-- Extrait fourni --
★ ★ ★ ★

Le changement se manifeste ainsi : alors que le document rapporte des faits, Marc considère ceux-ci comme des signes, désignant le Christ des Écritures, selon les conditions de son historicité ; là où le premier s’exprime par une sémantique de mots, Marc parle dans le cadre d’une sémantique allégorique.
Isolé, le document apparaît comme un texte d’accusation contre Jésus, formulé sur le modèle de la condamnation du roi Nabuchodonosor (Daniel, ch. 4) : Jean-Baptiste a une vision, dans laquelle l’ange de Dieu apparaît, venant du ciel pour chasser Jésus. Celui-ci est en effet expulsé dans le désert, où il vit avec les animaux, se nourrissant du miel qui coule des arbustes : il est considéré comme fou.
En jetant un coup d’œil sur le contexte historique, on découvre une correspondance parfaite entre ce document et la lutte que les juifs menèrent contre le christianisme pour contrecarrer son hégémonie croissante : nous trouvons ici une page de cet anti-évangile qui a précédé les évangiles.

★ ★ ★ ★

-- Énoncé A --
Répondez aux questions suivantes à partir de l'extrait fourni :
(i) Sur quel modèle le document est-il formulé ?
(ii) De quoi Jésus se nourrit-il dans le désert ?
(iii) Dans le cadre de quelle sémantique Marc parle-t-il ?
-- Énoncé B --
Reproduisez à l'identique, dans l'extrait fourni, tout ce qui va de « En jetant un » jusqu'à « précédé les évangiles. ».
-- Énoncé C --
Poursuivez le texte sur le document hostile à Jésus et la lecture qu'en fait Marc, en reprenant après sa dernière phrase.

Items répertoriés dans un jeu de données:
★ ★ ★ ★

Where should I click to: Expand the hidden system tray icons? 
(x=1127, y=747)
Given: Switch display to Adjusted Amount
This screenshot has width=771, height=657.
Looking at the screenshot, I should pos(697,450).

★ ★ ★ ★

-- Résultat attendu A --
(i) Sur le modèle de la condamnation du roi Nabuchodonosor (Daniel, ch. 4).
(ii) Du miel qui coule des arbustes.
(iii) Dans le cadre d'une sémantique allégorique.

-- Résultat attendu B --
En jetant un coup d’œil sur le contexte historique, on découvre une correspondance parfaite entre ce document et la lutte que les juifs menèrent contre le christianisme pour contrecarrer son hégémonie croissante : nous trouvons ici une page de cet anti-évangile qui a précédé les évangiles.

-- Résultat attendu C --
La deuxième partie est synthétique : je cherche à reconstituer la genèse du récit de Marc à partir du document. Marc s’est servi de ce document comme d’un tryptique : la prédication de Jean-Baptiste, la théophanie de malédiction contre Jésus, l’expulsion de celui-ci dans le désert. Pour donner un sens messianique à ce canevas, Marc a eu recours à la catéchèse de l’Église et à des textes des Écritures.
Pour le premier volet du tryptique, il s’est fondé sur le témoignage que (selon la tradition de l’Église) Jean aurait rendu au messianisme de Jésus, et sur l’oracle de Malachie concernant l’envoi du messager de Dieu pour annoncer sa venue.
Pour le deuxième volet, Marc a fait appel à la catéchèse de l’Église sur l’onction, par l’Esprit, de Jésus comme Christ, et a puisé dans le Psaume 2, qui portait sur la déclaration comme fils de Dieu de l’« oint de Dieu ».
Pour le troisième volet, il s’est appuyé sur la tradition de l’Église à propos de la tentation de Jésus, l’interprétant dans le cadre du message d’Osée. Marc transforme donc Jean, témoin d’accusation, en témoin de défense, change la théophanie de malédiction en théophanie de bénédiction, interprète enfin l’entrée de Jésus dans le désert comme le retour du Christ aux origines de la création, en vue d’une nouvelle alliance. La reconstitution du récit m’a donné l’occasion de connaître la technique employée par Marc et de déterminer la nature de son récit. Tout en voulant parler de Jésus, Marc n’aboutit pas à une narration historique mais à une hagiographie messianique de Jésus, de caractère apologétique.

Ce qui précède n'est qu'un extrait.